Norwegian composer Jon Balke’s recent solo music on Warp and Discourses (both ECM) has set thoughtful, unhurried piano over an electronic undergrowth of sound, from field recordings to barely heard newscasts, contrasting foreground and background for intriguing surface tension. Siwan explores its own contrasts, with poetry from Al-Andalus (historically, Muslim holdings in Spain), lifted by the strings of forwardthinking baroque ensemble, Baroksolistene, and an international cast led by the rich, wistful singing of Algerian Mona Boutchebak. “Uquállibu” is a thrilling starting point, with its lusty strings and percussion and spectral keyboard.

Pink Floyd

Animals (2018 Remix)

(pink FlOyd reCOrds/sOny)

Many remixed editions are valuable only as a cash grab – catnip for completists. Not this one. James Guthrie’s overhaul of Pink Floyd’s darkest and most claustrophobic, text-heavy album, its release delayed by squabbles, opens windows to welcome light and fresh air. Better separation of instruments brings out more power from Nick Mason’s drums, reveals new details in Richard Wright’s keyboards and amplifies the sound effects of woofs, oinks and baas to emphasize Roger Waters’s Animal Farm-style depiction of a population divided between voracious dogs, gluttonous pigs and vulnerable sheep.

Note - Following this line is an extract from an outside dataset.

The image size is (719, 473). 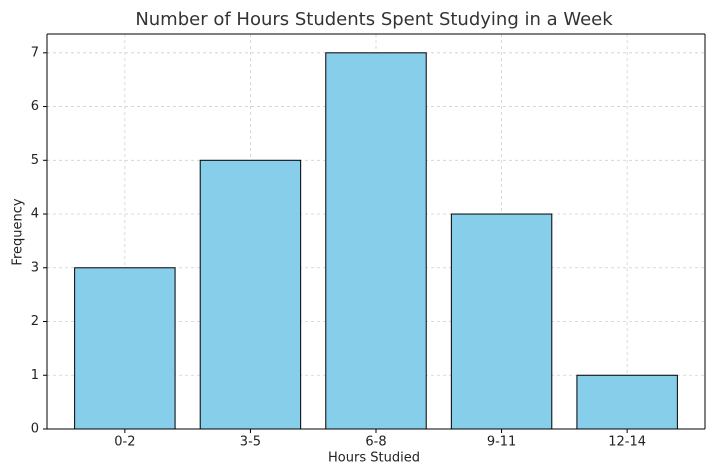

Despite its dour worldview, Animals remains engaging, thanks largely to David Gilmour’s full-frontal guitar, which still thrills as it breaks the tension in the tightly coiled “Sheep.” No music has been added, but the expanded packaging offers multiple shots from the arresting original cover, for which a giant, inflatable pig was sent adrift over London’s Battersea Power Station.